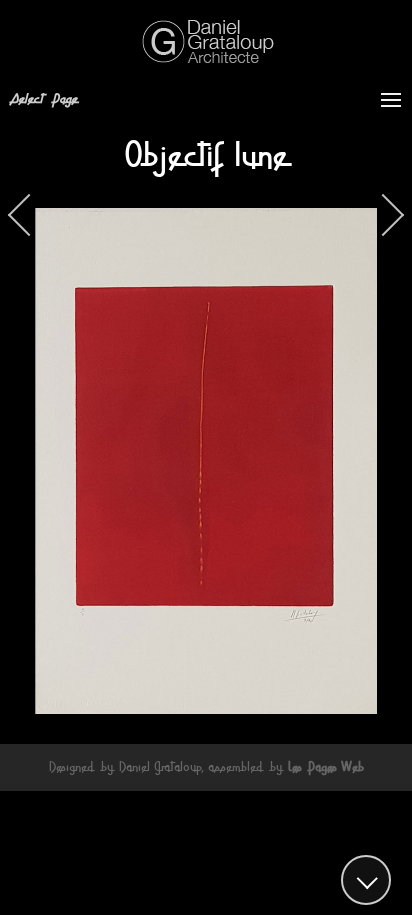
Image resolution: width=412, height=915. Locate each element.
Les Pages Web (326, 767)
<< (29, 215)
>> (383, 215)
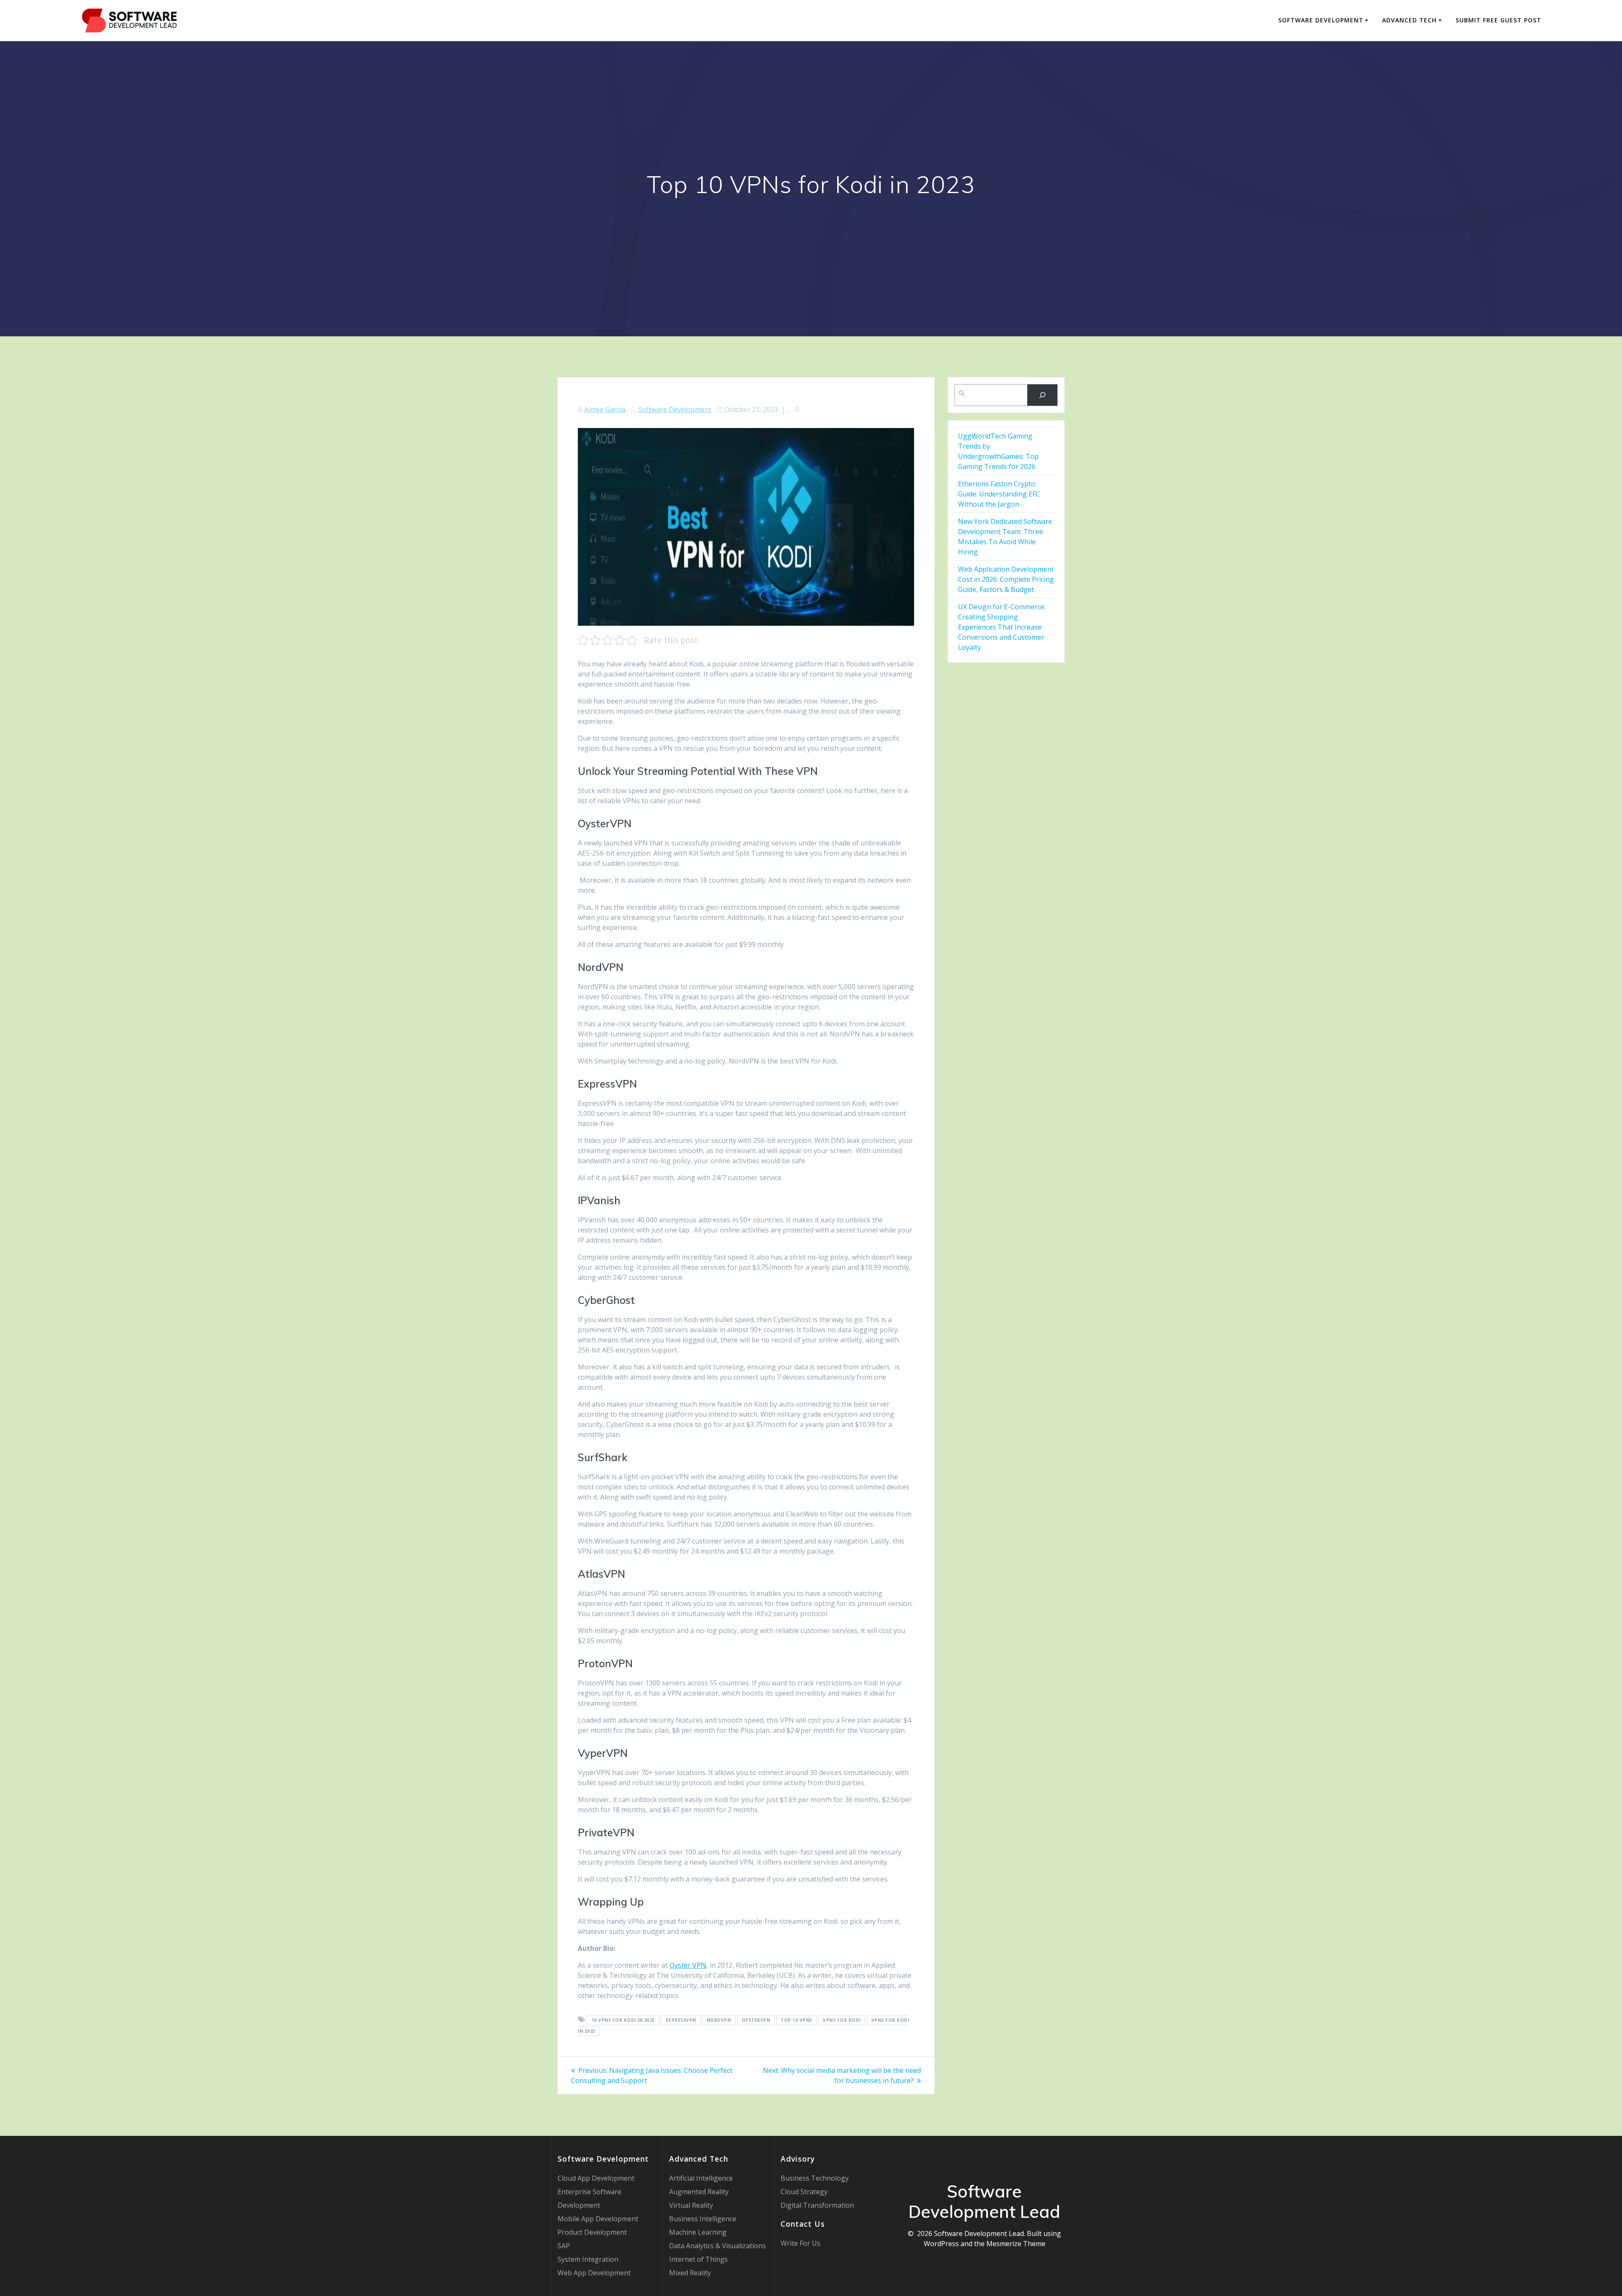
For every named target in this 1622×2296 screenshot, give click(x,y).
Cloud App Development (596, 2178)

EXERCISE INSTRUCTIONS
Nothing but the listing, copied exactly and stripped of its images, should appear in the response.

TASK SOLUTION
Image resolution: width=412, height=915. Locate each element.
Les Pages Web (326, 767)
<< (29, 215)
>> (383, 215)
For every named target in this 1622×2296 screenshot, give click(x,y).
Cloud App Development (596, 2178)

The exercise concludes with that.